BEGIN Records for this exercise
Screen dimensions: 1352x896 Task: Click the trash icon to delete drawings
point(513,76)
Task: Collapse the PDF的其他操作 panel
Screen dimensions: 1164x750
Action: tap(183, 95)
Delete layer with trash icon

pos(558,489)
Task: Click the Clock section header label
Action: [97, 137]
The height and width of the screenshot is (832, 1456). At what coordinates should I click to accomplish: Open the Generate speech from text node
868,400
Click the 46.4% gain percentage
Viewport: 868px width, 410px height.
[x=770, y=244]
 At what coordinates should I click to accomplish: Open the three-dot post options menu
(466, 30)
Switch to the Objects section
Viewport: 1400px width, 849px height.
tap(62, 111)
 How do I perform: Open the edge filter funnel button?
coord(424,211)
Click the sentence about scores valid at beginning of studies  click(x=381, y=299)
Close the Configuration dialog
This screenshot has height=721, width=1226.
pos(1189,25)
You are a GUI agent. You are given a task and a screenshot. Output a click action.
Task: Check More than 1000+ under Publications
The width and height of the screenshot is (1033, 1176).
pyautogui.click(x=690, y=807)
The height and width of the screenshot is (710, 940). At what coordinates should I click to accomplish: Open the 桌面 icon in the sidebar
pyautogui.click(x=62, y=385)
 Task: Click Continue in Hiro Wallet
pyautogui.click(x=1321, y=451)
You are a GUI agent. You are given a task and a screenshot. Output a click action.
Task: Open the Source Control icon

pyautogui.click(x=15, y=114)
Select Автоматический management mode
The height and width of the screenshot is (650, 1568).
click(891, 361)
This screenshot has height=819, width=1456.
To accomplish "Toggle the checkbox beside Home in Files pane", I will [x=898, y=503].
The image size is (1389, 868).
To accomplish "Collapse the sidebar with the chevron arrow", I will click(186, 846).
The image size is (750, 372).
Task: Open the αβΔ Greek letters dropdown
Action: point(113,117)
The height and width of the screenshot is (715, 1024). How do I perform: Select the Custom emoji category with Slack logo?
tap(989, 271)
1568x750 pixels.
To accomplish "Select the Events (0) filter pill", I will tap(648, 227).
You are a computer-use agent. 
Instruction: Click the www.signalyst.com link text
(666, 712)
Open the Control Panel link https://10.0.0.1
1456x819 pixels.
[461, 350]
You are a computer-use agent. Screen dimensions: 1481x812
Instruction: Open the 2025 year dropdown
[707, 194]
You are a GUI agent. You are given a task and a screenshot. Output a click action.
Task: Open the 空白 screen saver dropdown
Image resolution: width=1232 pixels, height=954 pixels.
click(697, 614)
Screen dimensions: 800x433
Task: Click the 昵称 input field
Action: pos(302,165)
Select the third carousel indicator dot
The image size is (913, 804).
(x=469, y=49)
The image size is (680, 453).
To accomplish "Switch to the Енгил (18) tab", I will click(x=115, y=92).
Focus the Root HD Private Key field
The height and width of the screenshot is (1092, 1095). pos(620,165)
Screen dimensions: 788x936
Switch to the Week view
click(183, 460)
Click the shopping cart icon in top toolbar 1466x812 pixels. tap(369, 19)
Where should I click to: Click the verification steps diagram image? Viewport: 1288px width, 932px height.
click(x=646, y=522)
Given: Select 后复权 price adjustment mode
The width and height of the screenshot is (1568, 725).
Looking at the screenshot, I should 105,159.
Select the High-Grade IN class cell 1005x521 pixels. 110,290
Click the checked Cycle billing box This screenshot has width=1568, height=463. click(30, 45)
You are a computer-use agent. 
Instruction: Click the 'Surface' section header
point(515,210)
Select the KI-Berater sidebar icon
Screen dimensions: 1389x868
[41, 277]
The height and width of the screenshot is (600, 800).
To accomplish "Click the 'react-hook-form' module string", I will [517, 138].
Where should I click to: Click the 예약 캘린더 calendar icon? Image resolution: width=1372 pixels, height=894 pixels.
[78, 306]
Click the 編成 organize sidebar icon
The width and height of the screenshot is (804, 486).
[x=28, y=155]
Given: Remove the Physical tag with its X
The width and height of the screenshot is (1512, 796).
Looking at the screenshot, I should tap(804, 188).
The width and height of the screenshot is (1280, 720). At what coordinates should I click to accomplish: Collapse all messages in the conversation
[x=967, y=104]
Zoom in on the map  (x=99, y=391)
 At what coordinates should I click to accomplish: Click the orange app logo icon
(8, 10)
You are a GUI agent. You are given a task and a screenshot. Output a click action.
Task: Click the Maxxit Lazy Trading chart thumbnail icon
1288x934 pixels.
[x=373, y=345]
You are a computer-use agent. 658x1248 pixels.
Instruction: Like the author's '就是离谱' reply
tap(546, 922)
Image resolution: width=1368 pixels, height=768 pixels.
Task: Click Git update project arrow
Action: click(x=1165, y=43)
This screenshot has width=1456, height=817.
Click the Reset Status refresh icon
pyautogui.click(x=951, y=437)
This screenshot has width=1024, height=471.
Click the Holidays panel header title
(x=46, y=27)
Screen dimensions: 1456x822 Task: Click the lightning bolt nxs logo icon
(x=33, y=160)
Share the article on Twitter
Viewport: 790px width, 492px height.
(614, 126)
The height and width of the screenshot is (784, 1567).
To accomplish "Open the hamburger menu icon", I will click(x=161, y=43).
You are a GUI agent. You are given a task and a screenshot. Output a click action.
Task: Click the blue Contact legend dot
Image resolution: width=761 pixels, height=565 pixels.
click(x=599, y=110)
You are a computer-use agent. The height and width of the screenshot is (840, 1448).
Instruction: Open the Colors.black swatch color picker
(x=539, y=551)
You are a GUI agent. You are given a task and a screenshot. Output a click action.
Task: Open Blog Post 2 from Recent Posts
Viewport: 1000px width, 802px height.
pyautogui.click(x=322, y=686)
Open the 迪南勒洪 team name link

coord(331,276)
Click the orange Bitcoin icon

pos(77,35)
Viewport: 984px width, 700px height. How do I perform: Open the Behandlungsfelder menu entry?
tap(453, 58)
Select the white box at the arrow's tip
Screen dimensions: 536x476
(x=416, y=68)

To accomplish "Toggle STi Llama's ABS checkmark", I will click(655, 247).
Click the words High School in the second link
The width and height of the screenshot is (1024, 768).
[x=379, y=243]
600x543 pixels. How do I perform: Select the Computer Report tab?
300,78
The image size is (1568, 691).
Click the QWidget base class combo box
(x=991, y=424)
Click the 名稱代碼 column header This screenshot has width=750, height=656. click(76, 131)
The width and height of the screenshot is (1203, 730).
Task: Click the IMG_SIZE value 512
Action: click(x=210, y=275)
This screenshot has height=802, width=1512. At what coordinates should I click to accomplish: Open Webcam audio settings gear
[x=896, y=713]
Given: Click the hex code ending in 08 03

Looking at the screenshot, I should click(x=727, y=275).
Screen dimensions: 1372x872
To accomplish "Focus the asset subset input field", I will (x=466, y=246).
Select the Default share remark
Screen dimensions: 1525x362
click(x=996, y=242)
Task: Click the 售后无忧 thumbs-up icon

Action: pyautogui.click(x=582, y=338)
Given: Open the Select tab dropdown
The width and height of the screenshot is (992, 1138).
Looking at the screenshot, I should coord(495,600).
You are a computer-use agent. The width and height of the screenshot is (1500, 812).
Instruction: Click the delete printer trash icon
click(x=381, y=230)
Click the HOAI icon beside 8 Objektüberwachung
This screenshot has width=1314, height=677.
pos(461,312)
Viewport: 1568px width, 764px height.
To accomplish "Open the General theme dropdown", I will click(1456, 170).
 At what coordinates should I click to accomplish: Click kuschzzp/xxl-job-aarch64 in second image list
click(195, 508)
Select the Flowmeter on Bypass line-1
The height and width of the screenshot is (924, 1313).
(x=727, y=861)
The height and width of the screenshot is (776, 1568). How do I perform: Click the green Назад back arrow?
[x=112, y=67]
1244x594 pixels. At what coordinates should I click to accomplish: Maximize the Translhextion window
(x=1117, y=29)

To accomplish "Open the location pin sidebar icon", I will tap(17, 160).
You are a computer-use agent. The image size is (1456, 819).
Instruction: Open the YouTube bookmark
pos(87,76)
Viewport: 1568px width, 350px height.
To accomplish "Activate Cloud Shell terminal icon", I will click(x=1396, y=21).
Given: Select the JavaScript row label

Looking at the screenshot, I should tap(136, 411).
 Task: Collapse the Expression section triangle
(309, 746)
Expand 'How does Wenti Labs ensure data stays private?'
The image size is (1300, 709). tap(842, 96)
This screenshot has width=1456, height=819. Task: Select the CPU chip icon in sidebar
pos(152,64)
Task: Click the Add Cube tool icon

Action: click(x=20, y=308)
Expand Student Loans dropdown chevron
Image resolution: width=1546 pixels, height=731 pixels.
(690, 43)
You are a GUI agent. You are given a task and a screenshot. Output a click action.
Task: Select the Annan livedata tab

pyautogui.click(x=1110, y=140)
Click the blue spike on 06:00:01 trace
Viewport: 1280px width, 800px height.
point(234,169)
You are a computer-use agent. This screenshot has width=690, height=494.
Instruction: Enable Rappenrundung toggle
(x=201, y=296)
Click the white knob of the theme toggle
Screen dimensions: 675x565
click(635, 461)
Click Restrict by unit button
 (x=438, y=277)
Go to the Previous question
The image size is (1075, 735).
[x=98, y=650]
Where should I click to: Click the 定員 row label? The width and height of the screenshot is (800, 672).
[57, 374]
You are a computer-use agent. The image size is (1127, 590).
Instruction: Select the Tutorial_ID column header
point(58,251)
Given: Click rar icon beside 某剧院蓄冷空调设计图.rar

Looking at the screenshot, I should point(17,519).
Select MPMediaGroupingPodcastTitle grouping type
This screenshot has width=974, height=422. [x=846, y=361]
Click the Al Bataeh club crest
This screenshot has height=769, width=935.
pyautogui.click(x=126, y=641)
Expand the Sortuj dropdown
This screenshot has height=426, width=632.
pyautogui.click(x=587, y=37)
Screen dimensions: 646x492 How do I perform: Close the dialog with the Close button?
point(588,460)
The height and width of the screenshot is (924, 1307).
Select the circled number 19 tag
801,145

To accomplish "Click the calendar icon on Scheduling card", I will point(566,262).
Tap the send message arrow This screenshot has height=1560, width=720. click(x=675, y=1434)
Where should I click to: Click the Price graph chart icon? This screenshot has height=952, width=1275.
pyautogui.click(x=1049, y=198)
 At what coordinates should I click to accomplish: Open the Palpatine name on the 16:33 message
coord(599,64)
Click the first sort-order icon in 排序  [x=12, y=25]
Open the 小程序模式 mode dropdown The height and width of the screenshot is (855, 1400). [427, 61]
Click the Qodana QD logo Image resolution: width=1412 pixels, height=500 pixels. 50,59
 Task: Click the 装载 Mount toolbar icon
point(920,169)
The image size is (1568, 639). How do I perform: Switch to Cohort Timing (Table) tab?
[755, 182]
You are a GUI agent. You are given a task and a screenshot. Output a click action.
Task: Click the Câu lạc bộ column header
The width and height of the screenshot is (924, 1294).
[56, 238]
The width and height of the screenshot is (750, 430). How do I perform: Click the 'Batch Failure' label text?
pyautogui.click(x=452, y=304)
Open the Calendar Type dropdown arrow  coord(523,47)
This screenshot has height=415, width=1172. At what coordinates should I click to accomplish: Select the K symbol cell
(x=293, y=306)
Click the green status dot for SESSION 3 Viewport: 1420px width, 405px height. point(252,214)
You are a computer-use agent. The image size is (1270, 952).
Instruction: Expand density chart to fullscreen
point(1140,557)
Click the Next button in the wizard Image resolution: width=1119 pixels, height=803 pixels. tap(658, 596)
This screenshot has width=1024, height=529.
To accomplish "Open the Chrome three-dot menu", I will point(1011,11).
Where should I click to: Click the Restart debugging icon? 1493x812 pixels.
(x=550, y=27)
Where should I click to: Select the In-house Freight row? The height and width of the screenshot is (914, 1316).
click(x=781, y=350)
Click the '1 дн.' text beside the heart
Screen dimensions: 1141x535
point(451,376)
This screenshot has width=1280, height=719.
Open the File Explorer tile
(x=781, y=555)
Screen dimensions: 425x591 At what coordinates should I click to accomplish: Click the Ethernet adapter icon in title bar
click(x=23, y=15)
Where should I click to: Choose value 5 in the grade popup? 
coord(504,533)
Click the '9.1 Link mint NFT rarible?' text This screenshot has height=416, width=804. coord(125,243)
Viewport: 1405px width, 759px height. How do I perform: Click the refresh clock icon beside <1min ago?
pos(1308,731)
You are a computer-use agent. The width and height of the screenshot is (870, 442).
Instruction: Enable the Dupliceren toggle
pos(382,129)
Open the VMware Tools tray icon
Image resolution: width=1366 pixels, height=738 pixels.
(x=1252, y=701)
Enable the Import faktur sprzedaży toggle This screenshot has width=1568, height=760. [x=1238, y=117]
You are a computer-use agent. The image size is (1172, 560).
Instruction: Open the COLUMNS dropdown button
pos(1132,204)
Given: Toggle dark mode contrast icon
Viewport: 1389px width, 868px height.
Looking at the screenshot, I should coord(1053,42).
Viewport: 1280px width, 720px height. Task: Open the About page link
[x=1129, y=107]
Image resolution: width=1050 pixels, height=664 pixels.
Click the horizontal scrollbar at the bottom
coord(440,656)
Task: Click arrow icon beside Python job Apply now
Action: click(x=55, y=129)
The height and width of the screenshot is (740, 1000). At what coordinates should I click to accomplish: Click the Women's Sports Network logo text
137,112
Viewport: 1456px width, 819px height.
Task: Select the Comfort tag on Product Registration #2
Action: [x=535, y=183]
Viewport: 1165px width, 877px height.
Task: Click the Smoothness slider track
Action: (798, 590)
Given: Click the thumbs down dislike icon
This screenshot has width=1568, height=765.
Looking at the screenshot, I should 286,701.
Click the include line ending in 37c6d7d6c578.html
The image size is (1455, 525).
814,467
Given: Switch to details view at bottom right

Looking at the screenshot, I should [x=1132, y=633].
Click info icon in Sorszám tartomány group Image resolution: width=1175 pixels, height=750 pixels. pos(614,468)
END Records for this exercise
__Instructions for the task__:
Count the lines above that contain the string "orange", treating uppercase and lowercase letters as distinct. Give only the number.

__The reply__:
2